Rosa olhava o jovem mexendo no seu sobretudo e fazendo muita força, como se estivesse puxando algo, até que finalmente conseguiu. De repente, viu João estendendo a mão para ela.
— Rosa, quero te dar algo. Abra sua mão.
— O-o quê?
Ao abrir sua mão, Rosa recebeu um botão do sobretudo de João, e isso acabou deixando-a curiosa.
— Um botão?
— Não é qualquer botão, é o botão do meu sobretudo! — João exclamou dando um longo sorriso.
— Mas… para que isso?
— Bem, se sua mãe é tão ocupada e os seus colegas da escola são chatos, pelo menos você terá algo meu para não se sentir tão sozinha.
— …
— Queria ter dado algo melhor, mas não tinha nada e… — dizia João até ser interrompido.
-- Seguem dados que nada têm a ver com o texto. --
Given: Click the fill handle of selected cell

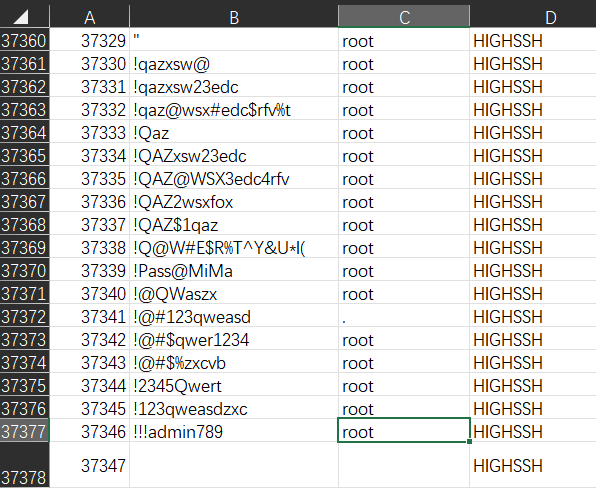Looking at the screenshot, I should [469, 441].
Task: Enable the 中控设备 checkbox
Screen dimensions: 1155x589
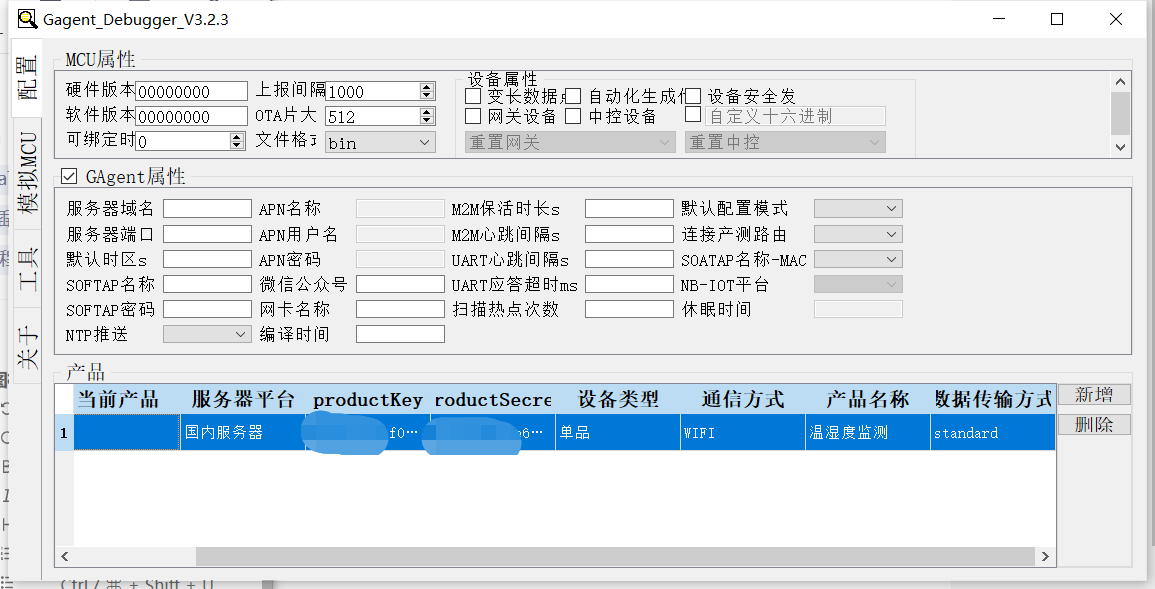Action: coord(573,116)
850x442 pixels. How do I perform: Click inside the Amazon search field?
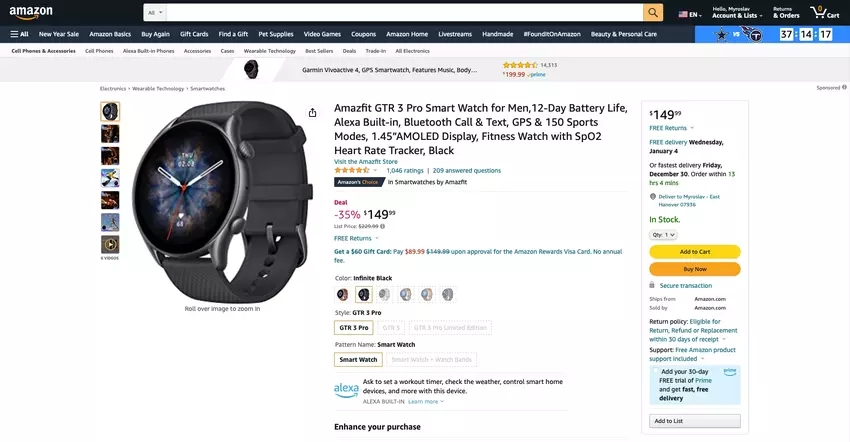(x=400, y=13)
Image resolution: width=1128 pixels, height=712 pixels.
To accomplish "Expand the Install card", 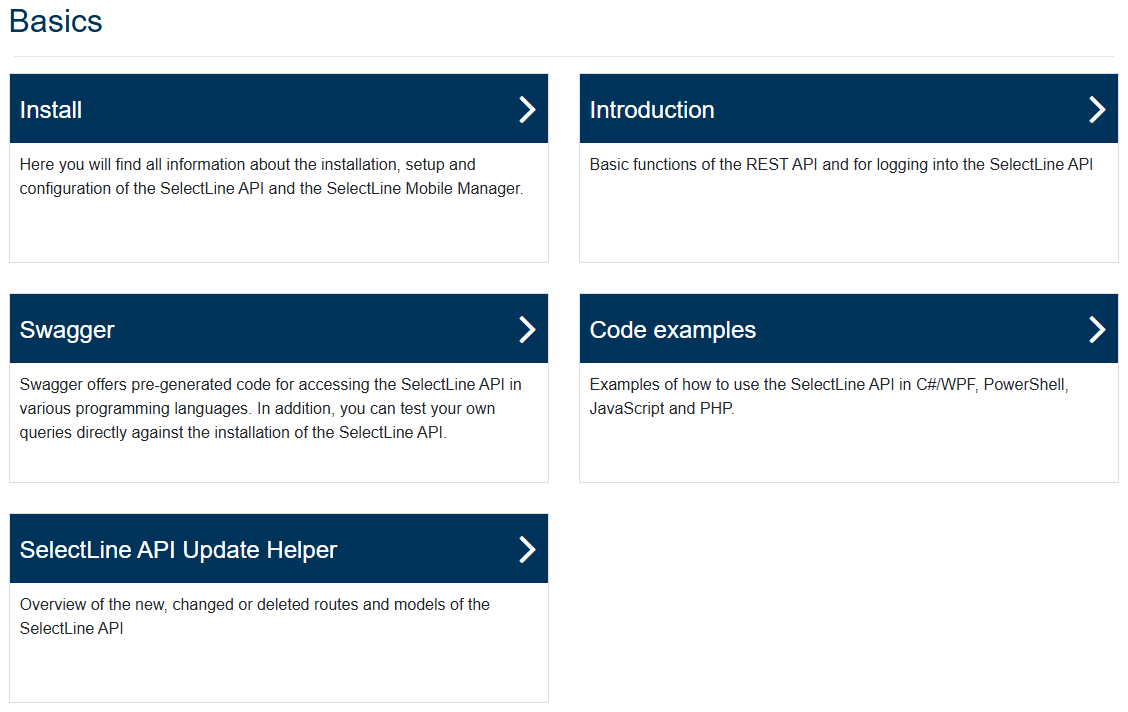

— Obrigada, João… Obrigada…
Olhando para a jovenzinha, notou-a chorando, mas não como anteriormente. Era um choro de felicidade e gratidão, e isso o deixou profundamente feliz. Para aliviá-la, começou a acariciar seu cabelo novamente.
— Está tudo bem, não precisa chorar, Rosa…
— Ok! — Rosa confirmou em meio aos soluços.
— Bem, vou para o trabalho, estou um pouco atrasado. E, Rosa, trate de ir para a escola semana que vem, hein?!
— Certo. Tchau, João!
— Até mais!
João acenou para a garotinha e seguiu seu caminho até a emissora.